Objective
Copy each of the following records word for word, keeping every line as it appears.

## begin Exercise material

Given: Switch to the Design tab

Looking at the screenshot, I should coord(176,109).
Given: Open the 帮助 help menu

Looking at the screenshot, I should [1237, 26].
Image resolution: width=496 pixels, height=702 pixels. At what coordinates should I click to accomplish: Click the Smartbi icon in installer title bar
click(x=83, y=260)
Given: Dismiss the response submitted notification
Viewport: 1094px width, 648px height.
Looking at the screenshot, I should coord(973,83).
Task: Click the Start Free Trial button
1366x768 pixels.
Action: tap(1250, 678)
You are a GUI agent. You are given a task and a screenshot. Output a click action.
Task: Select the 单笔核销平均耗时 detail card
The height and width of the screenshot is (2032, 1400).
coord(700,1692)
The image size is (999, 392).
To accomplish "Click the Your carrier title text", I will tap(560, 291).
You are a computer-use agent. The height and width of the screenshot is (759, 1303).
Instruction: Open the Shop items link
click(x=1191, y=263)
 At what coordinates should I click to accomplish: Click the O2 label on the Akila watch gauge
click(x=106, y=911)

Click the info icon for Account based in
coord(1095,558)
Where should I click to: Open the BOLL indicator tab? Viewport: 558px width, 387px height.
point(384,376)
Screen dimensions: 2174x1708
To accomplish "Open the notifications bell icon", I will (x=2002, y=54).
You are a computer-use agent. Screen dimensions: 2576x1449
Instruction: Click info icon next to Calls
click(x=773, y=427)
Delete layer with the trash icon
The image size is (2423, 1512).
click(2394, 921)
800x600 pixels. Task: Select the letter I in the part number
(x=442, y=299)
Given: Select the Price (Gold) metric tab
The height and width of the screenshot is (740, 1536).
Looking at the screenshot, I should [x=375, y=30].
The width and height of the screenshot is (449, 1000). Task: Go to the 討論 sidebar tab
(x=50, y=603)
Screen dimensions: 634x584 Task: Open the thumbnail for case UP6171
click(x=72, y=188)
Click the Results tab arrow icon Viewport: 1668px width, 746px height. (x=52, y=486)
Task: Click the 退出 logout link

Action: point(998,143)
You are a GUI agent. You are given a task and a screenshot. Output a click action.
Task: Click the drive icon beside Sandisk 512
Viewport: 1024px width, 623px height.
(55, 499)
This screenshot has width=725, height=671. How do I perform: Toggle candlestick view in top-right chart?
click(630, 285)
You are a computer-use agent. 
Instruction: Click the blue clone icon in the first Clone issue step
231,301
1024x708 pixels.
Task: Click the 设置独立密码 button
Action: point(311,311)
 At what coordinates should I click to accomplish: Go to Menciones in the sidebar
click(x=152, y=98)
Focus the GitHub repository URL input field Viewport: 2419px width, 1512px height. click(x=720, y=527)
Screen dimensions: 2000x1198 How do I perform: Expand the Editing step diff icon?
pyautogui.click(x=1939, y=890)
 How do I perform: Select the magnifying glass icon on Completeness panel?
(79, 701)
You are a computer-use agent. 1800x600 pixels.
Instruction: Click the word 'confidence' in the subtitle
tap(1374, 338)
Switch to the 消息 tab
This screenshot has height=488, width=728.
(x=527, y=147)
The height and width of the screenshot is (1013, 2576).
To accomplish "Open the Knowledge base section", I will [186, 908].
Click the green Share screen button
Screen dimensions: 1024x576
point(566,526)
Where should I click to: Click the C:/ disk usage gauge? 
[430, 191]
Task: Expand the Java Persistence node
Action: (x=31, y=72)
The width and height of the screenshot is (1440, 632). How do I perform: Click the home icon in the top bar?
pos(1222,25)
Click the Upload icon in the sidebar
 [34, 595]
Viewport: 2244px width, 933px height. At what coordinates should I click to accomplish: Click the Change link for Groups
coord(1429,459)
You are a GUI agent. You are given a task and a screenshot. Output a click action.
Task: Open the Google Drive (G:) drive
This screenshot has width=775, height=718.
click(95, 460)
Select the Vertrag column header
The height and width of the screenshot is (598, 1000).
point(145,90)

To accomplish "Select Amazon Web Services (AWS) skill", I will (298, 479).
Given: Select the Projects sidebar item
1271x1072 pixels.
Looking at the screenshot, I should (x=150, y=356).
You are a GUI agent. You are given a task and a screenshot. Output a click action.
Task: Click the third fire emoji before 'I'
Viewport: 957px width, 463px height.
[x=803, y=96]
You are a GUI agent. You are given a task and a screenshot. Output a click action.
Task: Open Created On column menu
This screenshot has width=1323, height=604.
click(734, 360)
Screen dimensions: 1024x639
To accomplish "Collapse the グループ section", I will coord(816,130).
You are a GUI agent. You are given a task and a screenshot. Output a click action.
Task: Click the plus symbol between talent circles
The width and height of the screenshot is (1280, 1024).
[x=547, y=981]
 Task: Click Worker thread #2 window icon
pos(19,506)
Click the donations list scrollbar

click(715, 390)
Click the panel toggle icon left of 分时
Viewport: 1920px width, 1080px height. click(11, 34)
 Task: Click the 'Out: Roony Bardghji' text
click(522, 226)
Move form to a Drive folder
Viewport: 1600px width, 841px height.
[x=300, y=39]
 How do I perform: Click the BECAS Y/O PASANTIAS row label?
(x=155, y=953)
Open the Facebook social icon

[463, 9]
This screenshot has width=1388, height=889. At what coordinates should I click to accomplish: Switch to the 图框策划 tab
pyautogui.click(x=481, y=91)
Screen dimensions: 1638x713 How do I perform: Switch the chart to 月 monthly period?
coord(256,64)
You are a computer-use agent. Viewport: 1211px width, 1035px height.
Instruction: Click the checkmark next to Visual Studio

## end Exercise material

Complete output
Given: Switch to the Design tab

Looking at the screenshot, I should coord(176,109).
Given: Open the 帮助 help menu

Looking at the screenshot, I should [1237, 26].
Image resolution: width=496 pixels, height=702 pixels. At what coordinates should I click to accomplish: Click the Smartbi icon in installer title bar
click(x=83, y=260)
Given: Dismiss the response submitted notification
Viewport: 1094px width, 648px height.
Looking at the screenshot, I should coord(973,83).
Task: Click the Start Free Trial button
1366x768 pixels.
Action: tap(1250, 678)
You are a GUI agent. You are given a task and a screenshot. Output a click action.
Task: Select the 单笔核销平均耗时 detail card
The height and width of the screenshot is (2032, 1400).
coord(700,1692)
The image size is (999, 392).
To accomplish "Click the Your carrier title text", I will tap(560, 291).
You are a computer-use agent. The height and width of the screenshot is (759, 1303).
Instruction: Open the Shop items link
click(x=1191, y=263)
 At what coordinates should I click to accomplish: Click the O2 label on the Akila watch gauge
click(x=106, y=911)

Click the info icon for Account based in
coord(1095,558)
Where should I click to: Open the BOLL indicator tab? Viewport: 558px width, 387px height.
point(384,376)
Screen dimensions: 2174x1708
To accomplish "Open the notifications bell icon", I will (x=2002, y=54).
You are a computer-use agent. Screen dimensions: 2576x1449
Instruction: Click info icon next to Calls
click(x=773, y=427)
Delete layer with the trash icon
The image size is (2423, 1512).
click(2394, 921)
800x600 pixels. Task: Select the letter I in the part number
(x=442, y=299)
Given: Select the Price (Gold) metric tab
The height and width of the screenshot is (740, 1536).
Looking at the screenshot, I should [x=375, y=30].
The width and height of the screenshot is (449, 1000). Task: Go to the 討論 sidebar tab
(x=50, y=603)
Screen dimensions: 634x584 Task: Open the thumbnail for case UP6171
click(x=72, y=188)
Click the Results tab arrow icon Viewport: 1668px width, 746px height. (x=52, y=486)
Task: Click the 退出 logout link

Action: point(998,143)
You are a GUI agent. You are given a task and a screenshot. Output a click action.
Task: Click the drive icon beside Sandisk 512
Viewport: 1024px width, 623px height.
(55, 499)
This screenshot has width=725, height=671. How do I perform: Toggle candlestick view in top-right chart?
click(630, 285)
You are a computer-use agent. 
Instruction: Click the blue clone icon in the first Clone issue step
231,301
1024x708 pixels.
Task: Click the 设置独立密码 button
Action: point(311,311)
 At what coordinates should I click to accomplish: Go to Menciones in the sidebar
click(x=152, y=98)
Focus the GitHub repository URL input field Viewport: 2419px width, 1512px height. click(x=720, y=527)
Screen dimensions: 2000x1198 How do I perform: Expand the Editing step diff icon?
pyautogui.click(x=1939, y=890)
 How do I perform: Select the magnifying glass icon on Completeness panel?
(79, 701)
You are a computer-use agent. 1800x600 pixels.
Instruction: Click the word 'confidence' in the subtitle
tap(1374, 338)
Switch to the 消息 tab
This screenshot has height=488, width=728.
(x=527, y=147)
The height and width of the screenshot is (1013, 2576).
To accomplish "Open the Knowledge base section", I will [186, 908].
Click the green Share screen button
Screen dimensions: 1024x576
point(566,526)
Where should I click to: Click the C:/ disk usage gauge? 
[430, 191]
Task: Expand the Java Persistence node
Action: (x=31, y=72)
The width and height of the screenshot is (1440, 632). How do I perform: Click the home icon in the top bar?
pos(1222,25)
Click the Upload icon in the sidebar
 [34, 595]
Viewport: 2244px width, 933px height. At what coordinates should I click to accomplish: Click the Change link for Groups
coord(1429,459)
You are a GUI agent. You are given a task and a screenshot. Output a click action.
Task: Open the Google Drive (G:) drive
This screenshot has width=775, height=718.
click(95, 460)
Select the Vertrag column header
The height and width of the screenshot is (598, 1000).
point(145,90)

To accomplish "Select Amazon Web Services (AWS) skill", I will (298, 479).
Given: Select the Projects sidebar item
1271x1072 pixels.
Looking at the screenshot, I should (x=150, y=356).
You are a GUI agent. You are given a task and a screenshot. Output a click action.
Task: Click the third fire emoji before 'I'
Viewport: 957px width, 463px height.
[x=803, y=96]
You are a GUI agent. You are given a task and a screenshot. Output a click action.
Task: Open Created On column menu
This screenshot has width=1323, height=604.
click(734, 360)
Screen dimensions: 1024x639
To accomplish "Collapse the グループ section", I will coord(816,130).
You are a GUI agent. You are given a task and a screenshot. Output a click action.
Task: Click the plus symbol between talent circles
The width and height of the screenshot is (1280, 1024).
[x=547, y=981]
 Task: Click Worker thread #2 window icon
pos(19,506)
Click the donations list scrollbar

click(715, 390)
Click the panel toggle icon left of 分时
Viewport: 1920px width, 1080px height. click(11, 34)
 Task: Click the 'Out: Roony Bardghji' text
click(522, 226)
Move form to a Drive folder
Viewport: 1600px width, 841px height.
[x=300, y=39]
 How do I perform: Click the BECAS Y/O PASANTIAS row label?
(x=155, y=953)
Open the Facebook social icon

[463, 9]
This screenshot has width=1388, height=889. At what coordinates should I click to accomplish: Switch to the 图框策划 tab
pyautogui.click(x=481, y=91)
Screen dimensions: 1638x713 How do I perform: Switch the chart to 月 monthly period?
coord(256,64)
You are a computer-use agent. Viewport: 1211px width, 1035px height.
Instruction: Click the checkmark next to Visual Studio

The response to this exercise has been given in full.